By AUDREY YOUNG and MONIQUE DEVEREUX
The Race Relations Conciliator has warned of racial division, resentment and anger if the Government implements pro-Maori health policies which are part of its Closing the Gaps programme.
In a submission on the Health and Disability Bill, Dr Rajen Prasad said affirmative-action policies targeting Maori, such as hepatitis B programmes, diabetes testing, smoking cessation and free contraceptive advice, were divisive.
He also wanted the Treaty of Waitangi clause in the health restructuring bill removed because he said it was open to interpretation and could be seen as giving privileges to Maori.
Dr Prasad was speaking in Auckland yesterday to a parliamentary committee considering the legislation, which establishes 22 partly elected health boards.
He raised doubts about affirmative-action healthcare.
Later, he said he had received complaints from people who had been turned away from hepatitis B testing caravans because they were not Maori.
One complainant said Maori children were able to access the services but their Pakeha parent was not.
Dr Prasad cited the case of two neighbours, one Maori, one Pakeha, who had the same health needs but the Maori was able to access a mobile service down the street.
"The Pakeha person, who needs the same service, has to catch a bus and travel 30 or 40km. At that point these policies become very divisive."
Risk areas should be targeted.

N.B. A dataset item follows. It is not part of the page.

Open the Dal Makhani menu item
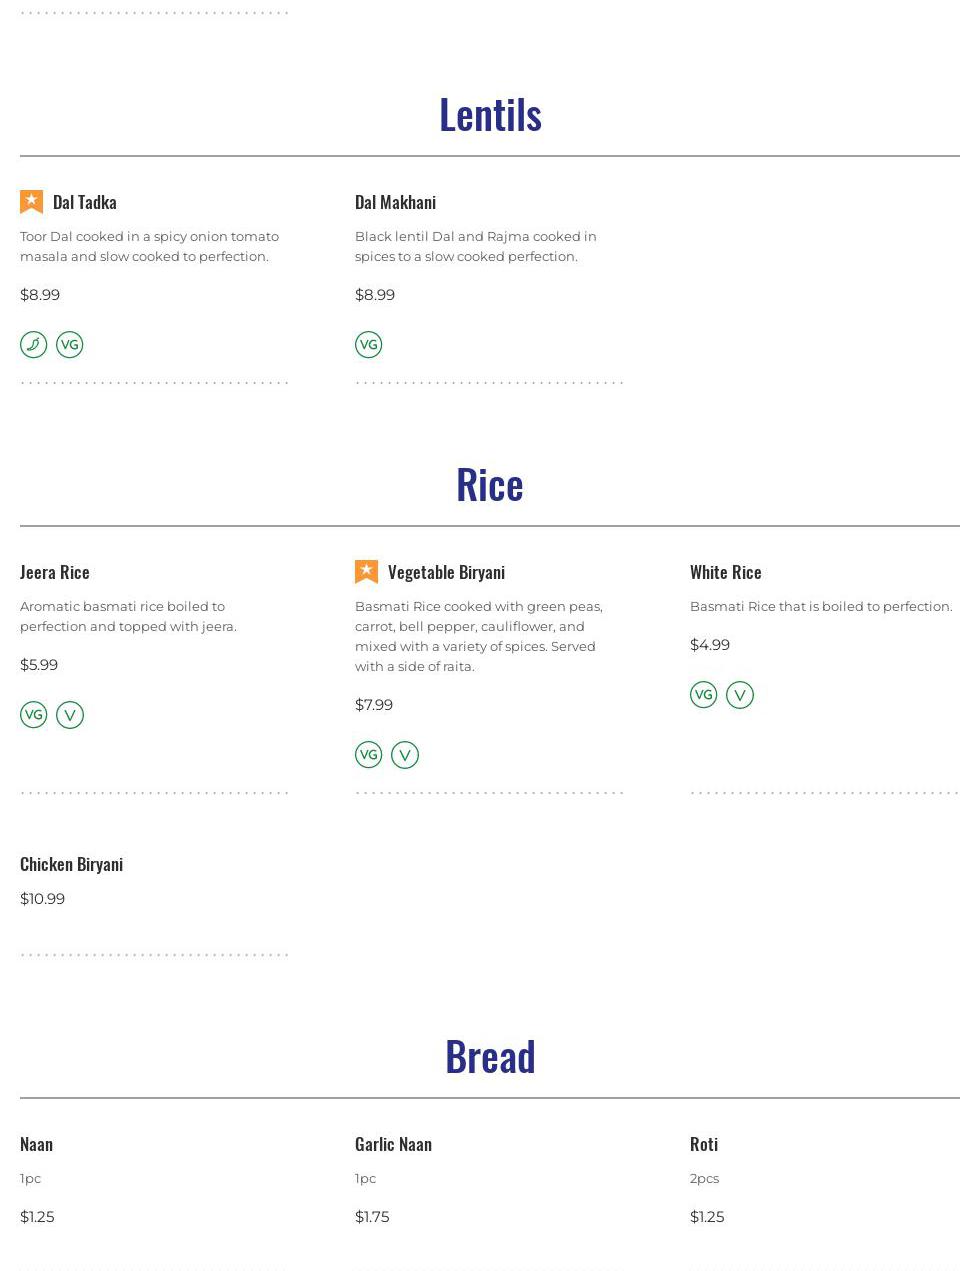The height and width of the screenshot is (1271, 965). (x=395, y=202)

If there is a prevalence of diabetes in Otara, then target that area.
"That way you don't discriminate. All the international conventions to which we are signatories make it very clear that health should not be provided in a discriminatory fashion. It is so basic."

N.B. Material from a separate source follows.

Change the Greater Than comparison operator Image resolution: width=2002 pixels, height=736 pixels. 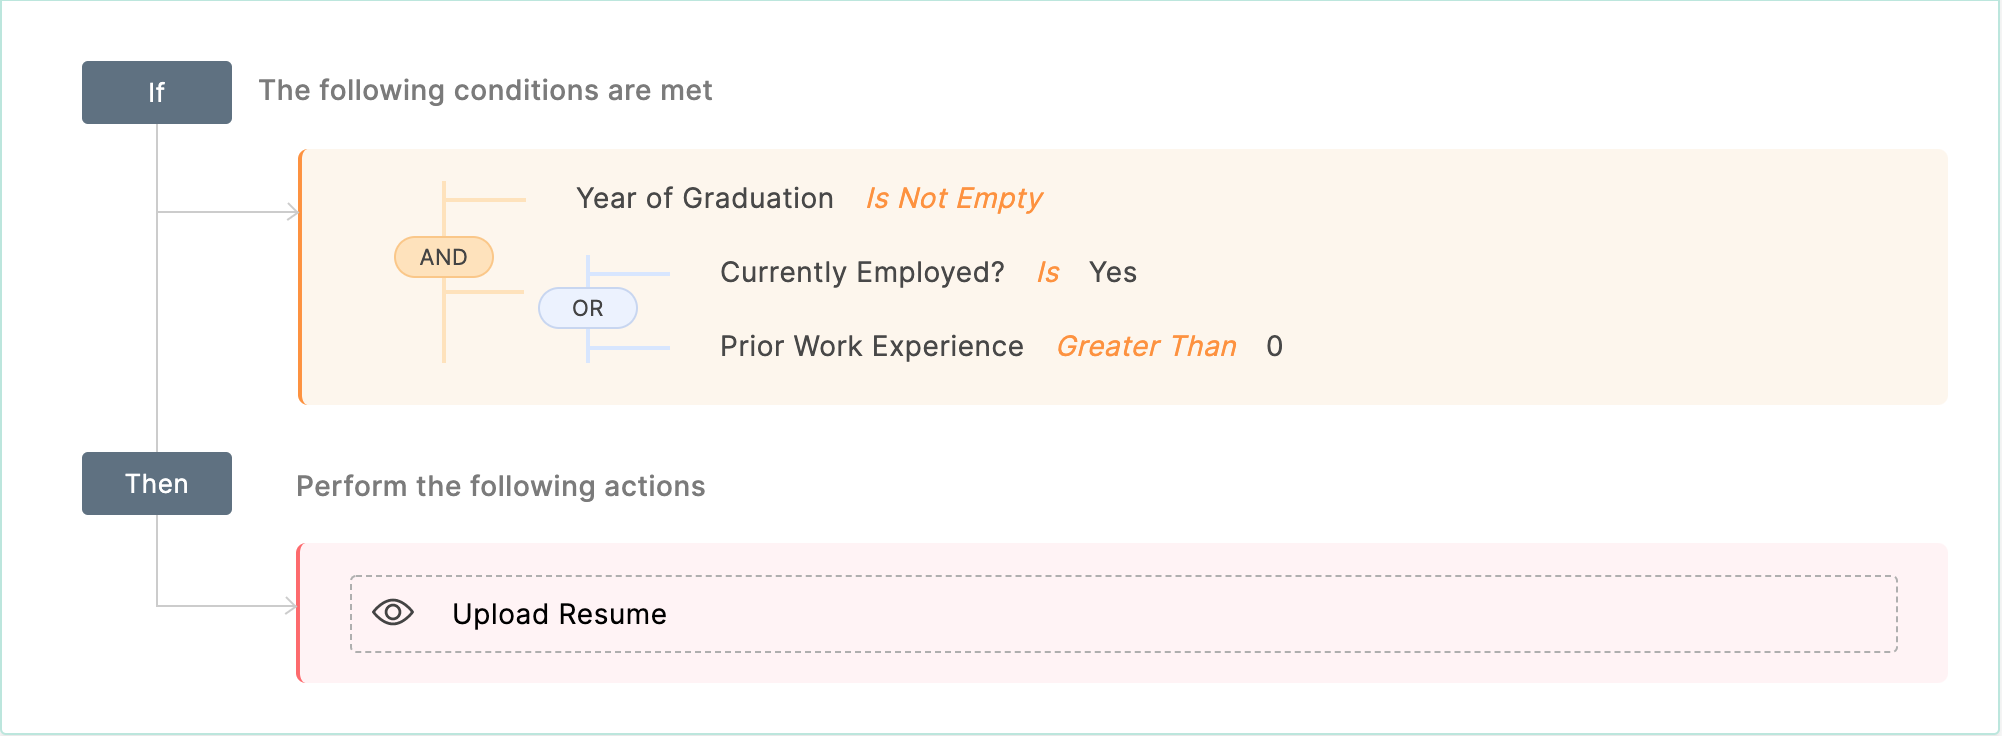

Dr Prasad said the Treaty of Waitangi clauses were raising anxiety in the community. The Government should spell out more clearly what it intended by them.
He believed the clause providing for at least two Maori representatives on each health board was open to legal challenge on the grounds that jobs were being awarded on the basis of race.

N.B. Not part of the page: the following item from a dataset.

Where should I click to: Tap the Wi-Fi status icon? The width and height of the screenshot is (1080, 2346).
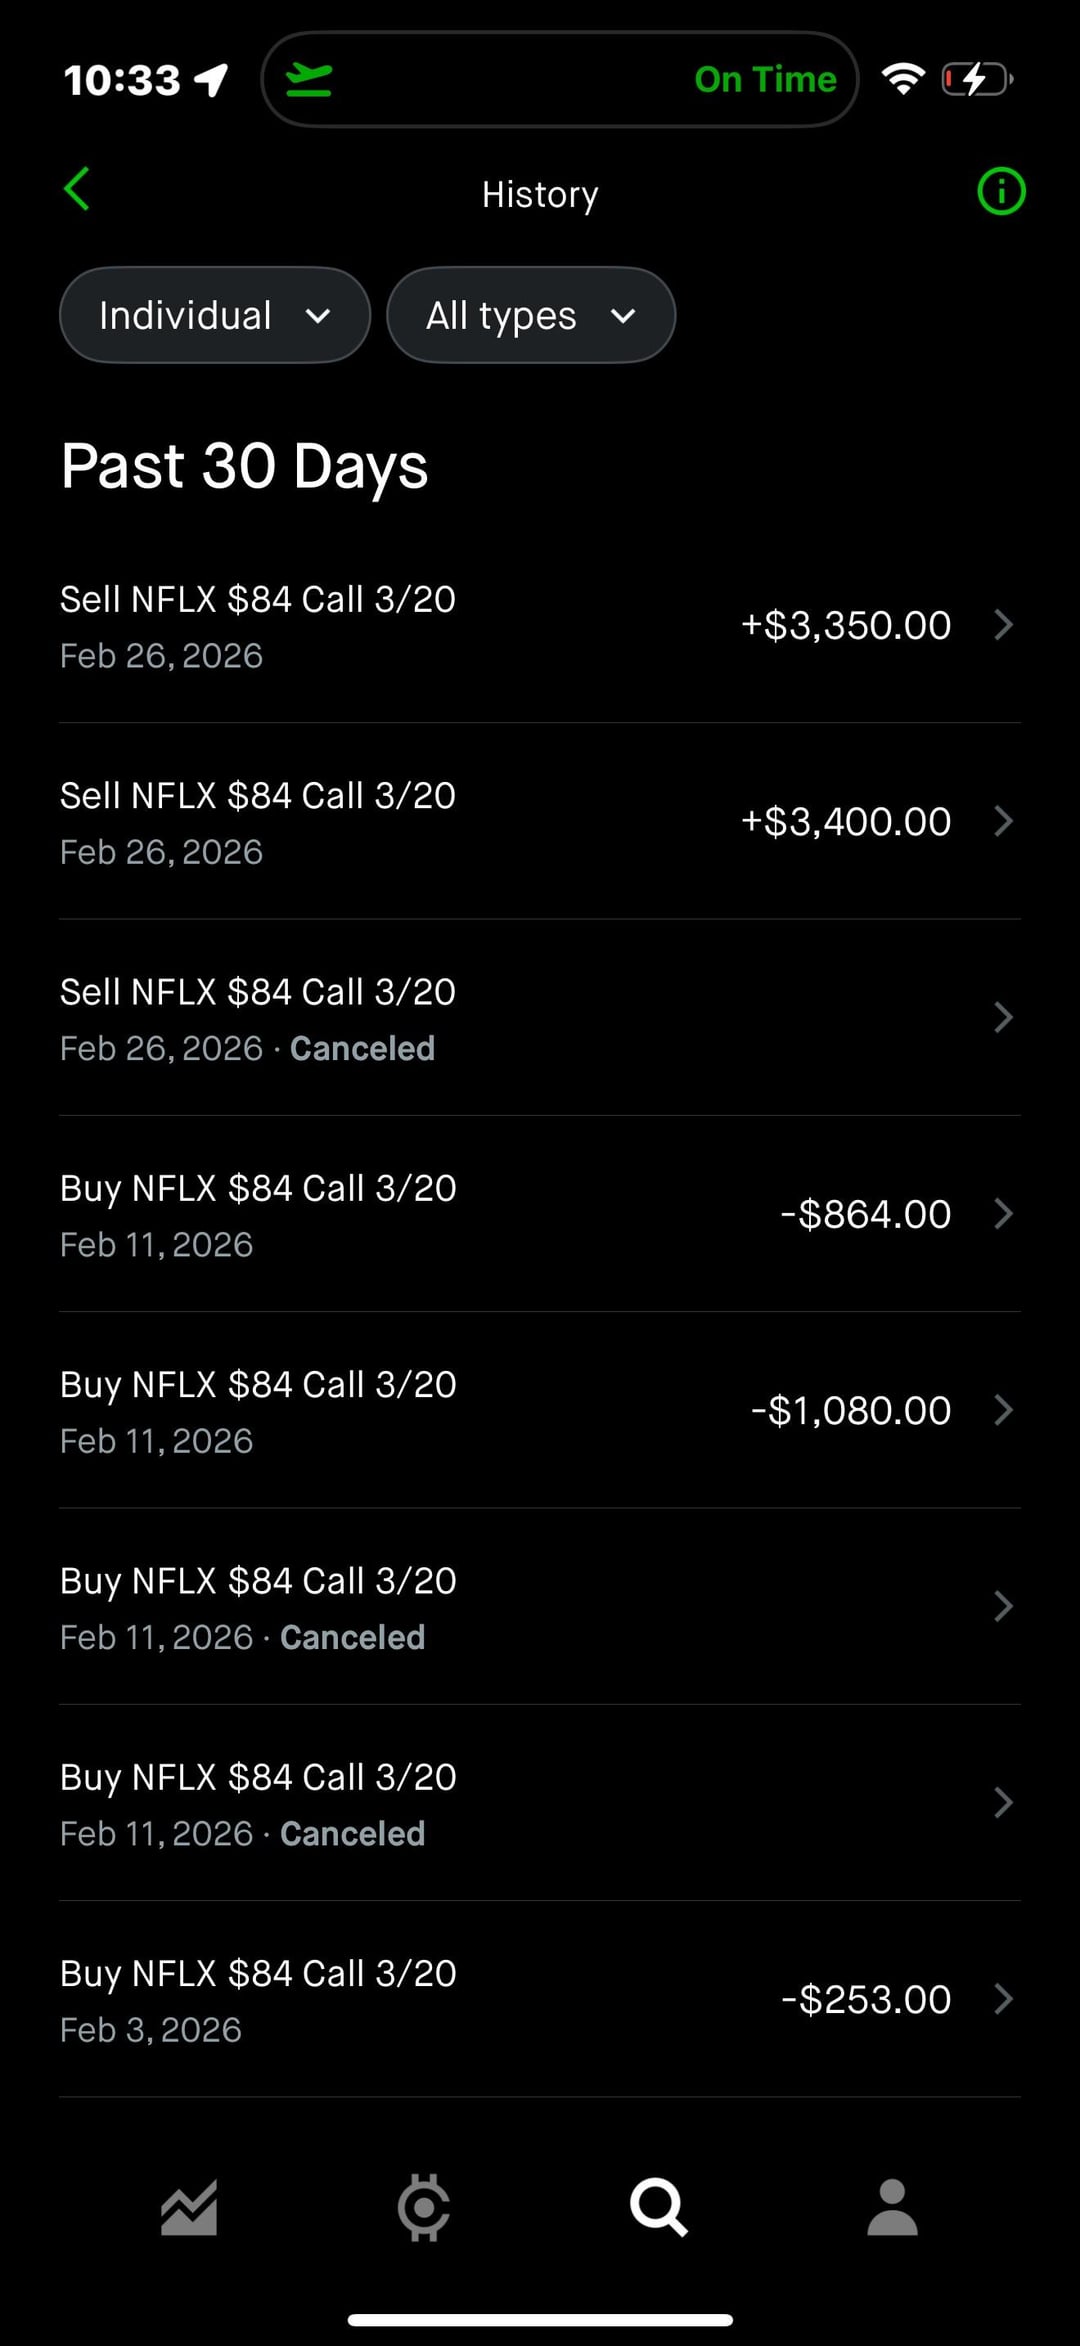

Plunket chief executive Paul Baigent said closing the gaps between Maori and others could not be achieved without looking at poverty as well as ethnicity.
Plunket was aware of an increasing link between poor health and lower incomes, rather than poor health and ethnicity, he said.
Prime Minister Helen Clark reiterated last night that the intention of the bill was not to provide preferential treatment for Maori.
She had said many times that no such preferential treatment was intended. "The legislation in its final form will make that crystal clear.
"I think [Dr Prasad's] submission should have taken account of what the Government has been saying about it. This is like a day-one reaction. A lot of water had gone under the bridge."
Helen Clark said the intent of the treaty clause was "to signal that Maori must be involved in the planning and providing of services, which seems perfectly reasonable."
"Mainstreaming, one-suit-fits-all hasn't had great results. Look at the Maori health statistics."
Associate Health Minister Tariana Turia said the clause was there to ensure Maori "equal access" and she urged Maori to make submissions supporting the legislation.
Many iwi had not made submissions because they supported the bill. "They did not realise that the voices of those who do make submissions against the bill could change those provisions."
National's health spokesman, Wyatt Creech, said Dr Prasad had delivered a sobering and courageous warning in a "politically correct" world.